L’oncologia interventistica è nata circa 30 anni fa, ma nella pratica clinica è arrivata di fatto non più di 10 anni fa. L’Italia ci ha sempre creduto e proprio in questi giorni a Cernobbio si è tenuto il più importante congresso mondiale sul tema. Come funziona l’oncologia interventistica? In sostanza viene inserita nel cancro una sonda-elettrodo, che emana delle radiofrequenze, le quali una volta a contatto con il tessuto tumorale produce un calore molto elevato fino a bruciare le cellule circostanti ed uccidendole.
Come ha spiegato Luigi Solbiati, organizzatore del congresso di Cernobbio e Direttore della Radiologia Interventistica Oncologica dell’Azienda Ospedaliera di Busto Arsizio:
All’inizio riuscivamo a trattare lesioni minime, ma in pochi anni siamo passati dall’eliminare noduli del diametro di un centimetro a trattare lesioni di 4-5 centimetri. Negli ultimi 10 anni l’esperienza è aumentata tantissimo in tutto il mondo. Nel caso dell’epatocarcinoma i pazienti trattati sono già decine di migliaia e la termoablazione con radiofrequenza è ufficialmente inserita fra le terapie da praticare nelle linee guida di molte società scientifiche.
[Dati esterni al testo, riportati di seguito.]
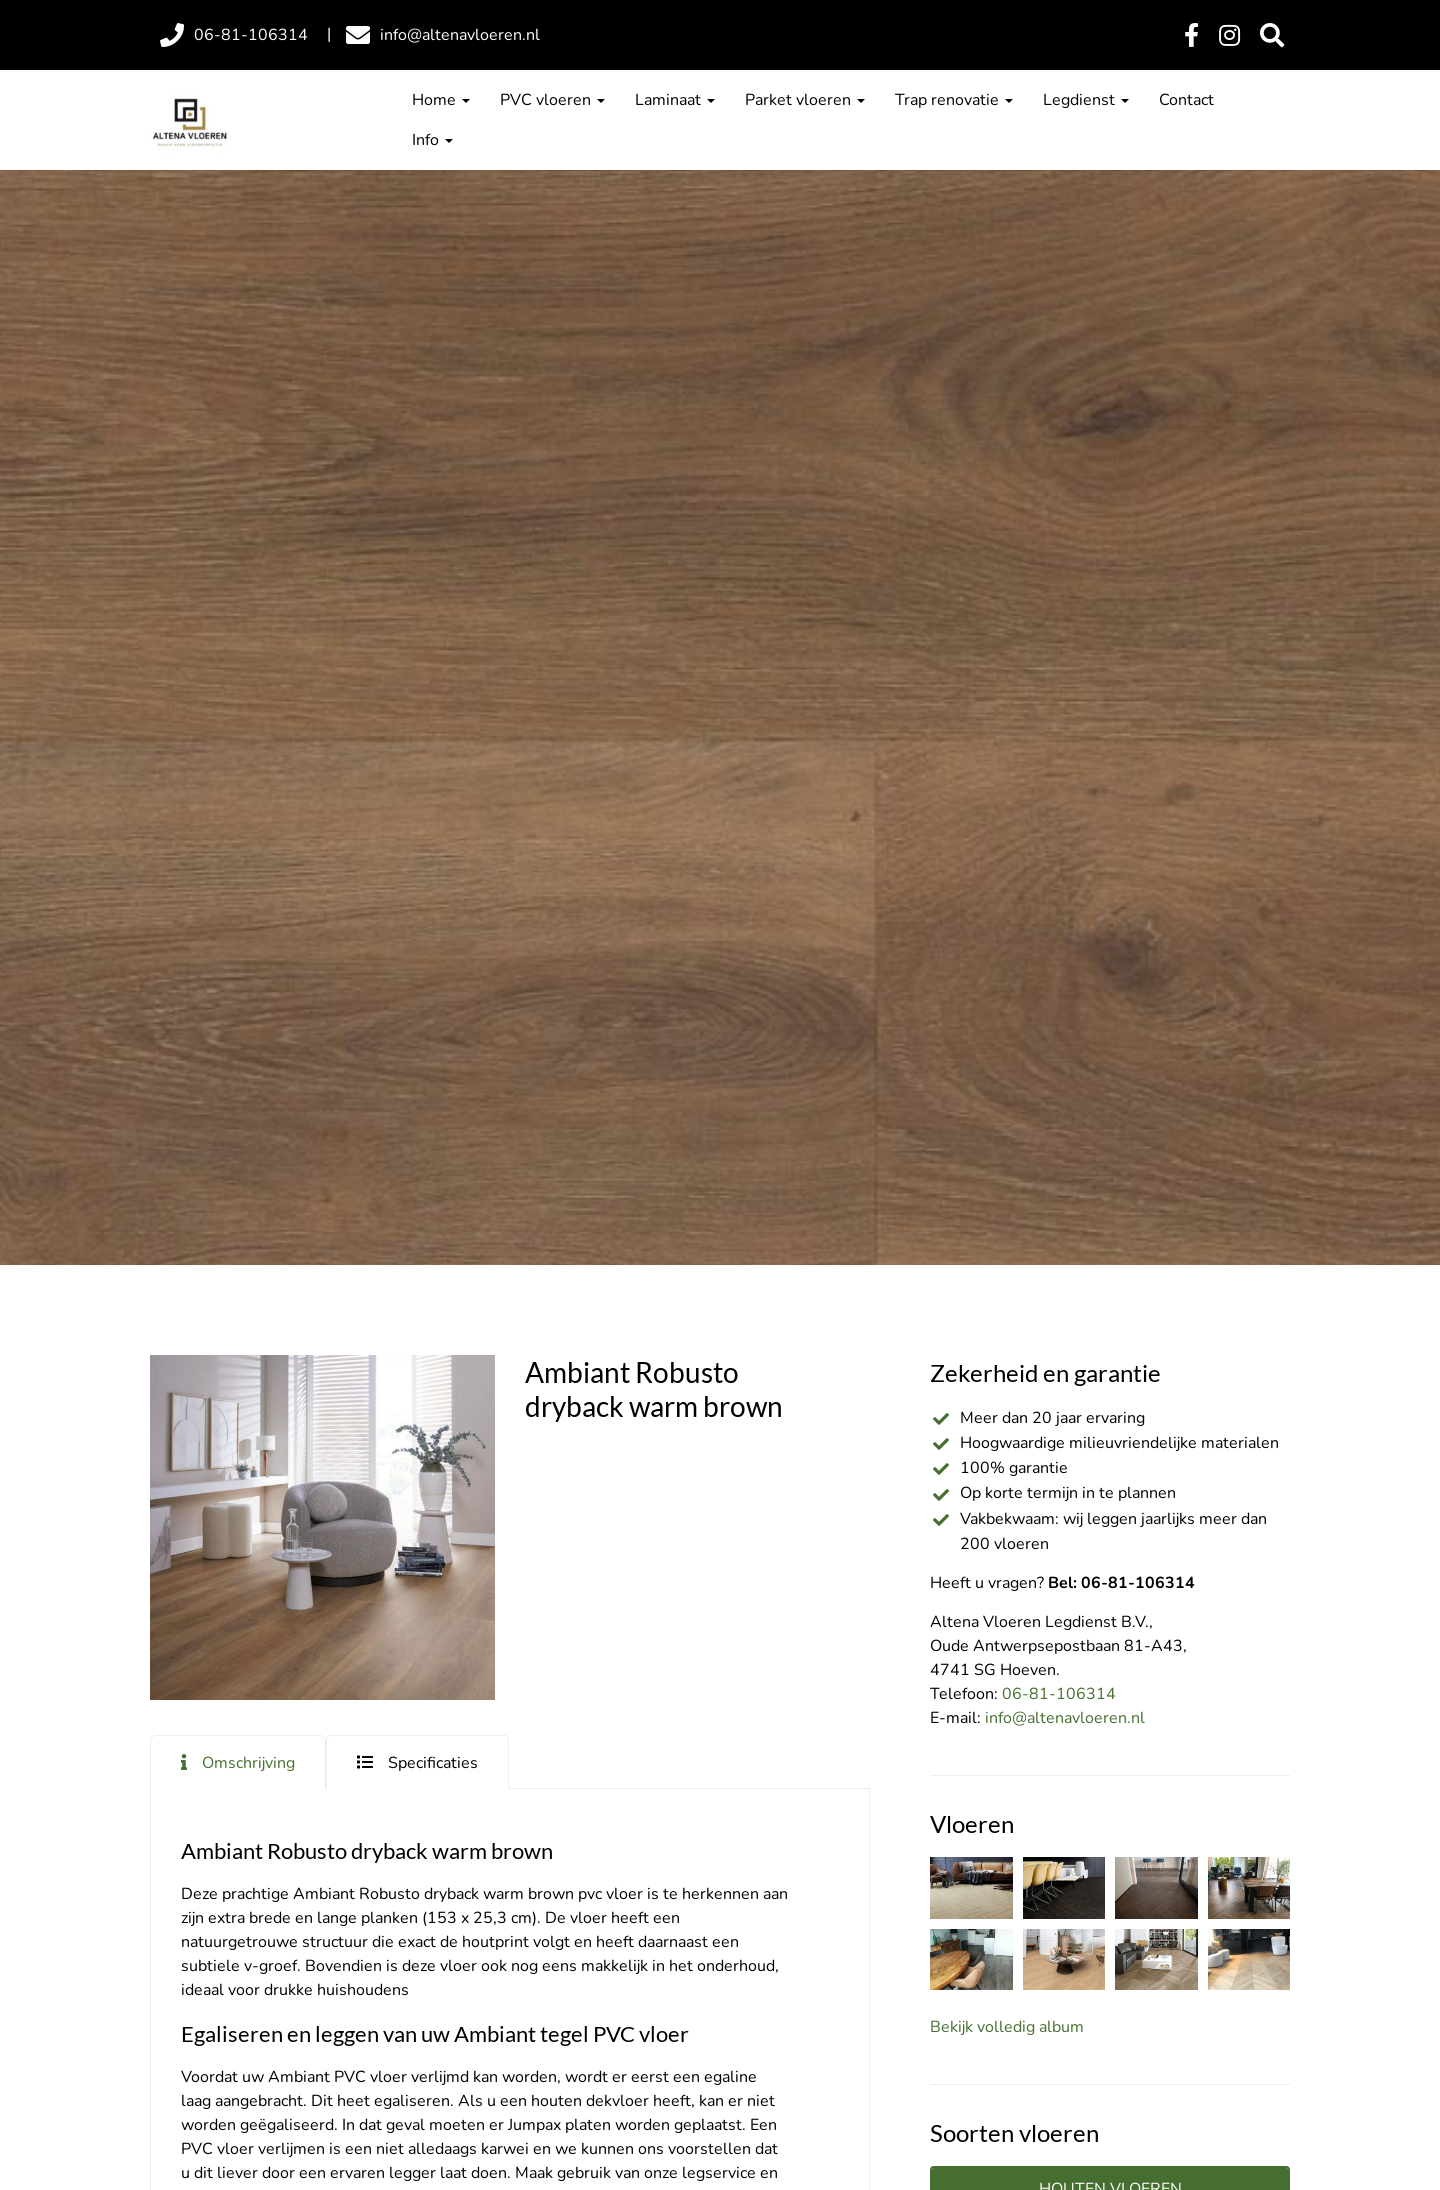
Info (432, 140)
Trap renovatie (954, 100)
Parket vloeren (805, 100)
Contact (1186, 100)
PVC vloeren (552, 100)
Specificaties (433, 1763)
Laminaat (675, 100)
Oltre alle radiofrequenze sono utilizzate anche le microonde e la crioablazione per il trattamento mini-invasivo di metastasi epatiche, per tumori del rene entro i 3 centimetri e, nel polmone, per tumori primitivi e metastasi di piccole dimensioni. Esistono, inoltre, numerosi campi in cui l’impiego dell’oncologia interventistica è molto promettente. Come sottolinea Solbiati, per capire se tale metodo può essere utile nel singolo caso è importante considerare diversi aspetti, dalle caratteristiche e dimensioni del tumore al numero di noduli da eliminare. Se i “bersagli”, infatti, sono grandi (superiori ai 2 cm) o numerosi (più di 5 noduli) tale terapia è sconsigliabile.